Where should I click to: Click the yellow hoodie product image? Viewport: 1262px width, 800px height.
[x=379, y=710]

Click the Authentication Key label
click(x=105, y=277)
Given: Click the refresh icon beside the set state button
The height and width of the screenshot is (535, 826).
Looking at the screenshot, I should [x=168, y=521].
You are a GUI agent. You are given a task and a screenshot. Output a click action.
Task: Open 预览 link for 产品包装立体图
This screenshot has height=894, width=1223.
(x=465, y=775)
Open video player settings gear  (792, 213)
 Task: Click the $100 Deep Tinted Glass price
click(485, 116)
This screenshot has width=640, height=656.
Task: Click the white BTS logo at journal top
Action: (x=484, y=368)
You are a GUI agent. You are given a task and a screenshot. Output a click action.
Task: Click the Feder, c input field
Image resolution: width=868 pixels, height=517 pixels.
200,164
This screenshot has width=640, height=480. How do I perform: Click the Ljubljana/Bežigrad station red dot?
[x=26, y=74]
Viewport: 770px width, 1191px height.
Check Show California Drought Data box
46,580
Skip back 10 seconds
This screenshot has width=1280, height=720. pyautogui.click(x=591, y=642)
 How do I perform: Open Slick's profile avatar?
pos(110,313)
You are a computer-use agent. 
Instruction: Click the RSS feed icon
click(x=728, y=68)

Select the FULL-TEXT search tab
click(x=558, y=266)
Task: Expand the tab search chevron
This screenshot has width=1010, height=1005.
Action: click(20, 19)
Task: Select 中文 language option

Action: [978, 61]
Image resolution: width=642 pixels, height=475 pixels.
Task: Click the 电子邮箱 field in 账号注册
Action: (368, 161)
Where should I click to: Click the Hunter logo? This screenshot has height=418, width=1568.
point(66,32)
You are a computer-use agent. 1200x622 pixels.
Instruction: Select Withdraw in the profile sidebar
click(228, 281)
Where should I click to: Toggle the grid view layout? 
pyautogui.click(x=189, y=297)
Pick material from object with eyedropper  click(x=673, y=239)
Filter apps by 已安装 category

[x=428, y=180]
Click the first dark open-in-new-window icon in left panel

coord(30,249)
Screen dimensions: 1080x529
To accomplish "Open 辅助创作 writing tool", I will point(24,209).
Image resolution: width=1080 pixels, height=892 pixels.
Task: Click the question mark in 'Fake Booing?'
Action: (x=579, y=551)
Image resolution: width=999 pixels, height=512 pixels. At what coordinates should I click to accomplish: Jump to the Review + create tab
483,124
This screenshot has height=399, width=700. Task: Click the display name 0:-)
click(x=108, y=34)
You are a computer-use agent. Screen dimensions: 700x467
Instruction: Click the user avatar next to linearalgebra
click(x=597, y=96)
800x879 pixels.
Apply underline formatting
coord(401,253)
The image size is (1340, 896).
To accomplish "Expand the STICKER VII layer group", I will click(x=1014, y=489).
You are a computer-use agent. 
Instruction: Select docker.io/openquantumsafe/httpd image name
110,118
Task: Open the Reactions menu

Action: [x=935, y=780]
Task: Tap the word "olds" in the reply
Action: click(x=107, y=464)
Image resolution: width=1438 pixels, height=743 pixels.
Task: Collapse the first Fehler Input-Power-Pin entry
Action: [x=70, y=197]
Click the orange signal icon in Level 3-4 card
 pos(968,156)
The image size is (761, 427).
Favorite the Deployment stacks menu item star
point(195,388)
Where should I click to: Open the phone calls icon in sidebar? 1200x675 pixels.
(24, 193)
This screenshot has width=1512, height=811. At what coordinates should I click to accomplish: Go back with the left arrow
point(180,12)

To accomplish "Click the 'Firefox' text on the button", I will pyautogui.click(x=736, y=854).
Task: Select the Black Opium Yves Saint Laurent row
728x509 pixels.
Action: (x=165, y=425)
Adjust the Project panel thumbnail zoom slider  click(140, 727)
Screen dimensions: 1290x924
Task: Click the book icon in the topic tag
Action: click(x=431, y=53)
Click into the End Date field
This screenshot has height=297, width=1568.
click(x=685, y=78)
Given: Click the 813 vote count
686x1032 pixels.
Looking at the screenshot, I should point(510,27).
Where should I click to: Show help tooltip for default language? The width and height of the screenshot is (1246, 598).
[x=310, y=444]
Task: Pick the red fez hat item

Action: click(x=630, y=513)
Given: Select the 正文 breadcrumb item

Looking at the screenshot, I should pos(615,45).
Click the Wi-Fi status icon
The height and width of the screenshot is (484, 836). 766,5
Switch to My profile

··········

• _WORK REQUEST_
From the records above, transcribe exactly the run of lines that opens with the line holding "This screenshot has height=399, width=700." and closes with the line holding "Click into the End Date field", both included.

• _RESULT OF THE TASK_
This screenshot has height=399, width=700. Task: Click the display name 0:-)
click(x=108, y=34)
You are a computer-use agent. Screen dimensions: 700x467
Instruction: Click the user avatar next to linearalgebra
click(x=597, y=96)
800x879 pixels.
Apply underline formatting
coord(401,253)
The image size is (1340, 896).
To accomplish "Expand the STICKER VII layer group", I will click(x=1014, y=489).
You are a computer-use agent. 
Instruction: Select docker.io/openquantumsafe/httpd image name
110,118
Task: Open the Reactions menu

Action: [x=935, y=780]
Task: Tap the word "olds" in the reply
Action: click(x=107, y=464)
Image resolution: width=1438 pixels, height=743 pixels.
Task: Collapse the first Fehler Input-Power-Pin entry
Action: [x=70, y=197]
Click the orange signal icon in Level 3-4 card
 pos(968,156)
The image size is (761, 427).
Favorite the Deployment stacks menu item star
point(195,388)
Where should I click to: Open the phone calls icon in sidebar? 1200x675 pixels.
(24, 193)
This screenshot has width=1512, height=811. At what coordinates should I click to accomplish: Go back with the left arrow
point(180,12)

To accomplish "Click the 'Firefox' text on the button", I will pyautogui.click(x=736, y=854).
Task: Select the Black Opium Yves Saint Laurent row
728x509 pixels.
Action: (x=165, y=425)
Adjust the Project panel thumbnail zoom slider  click(140, 727)
Screen dimensions: 1290x924
Task: Click the book icon in the topic tag
Action: click(x=431, y=53)
Click into the End Date field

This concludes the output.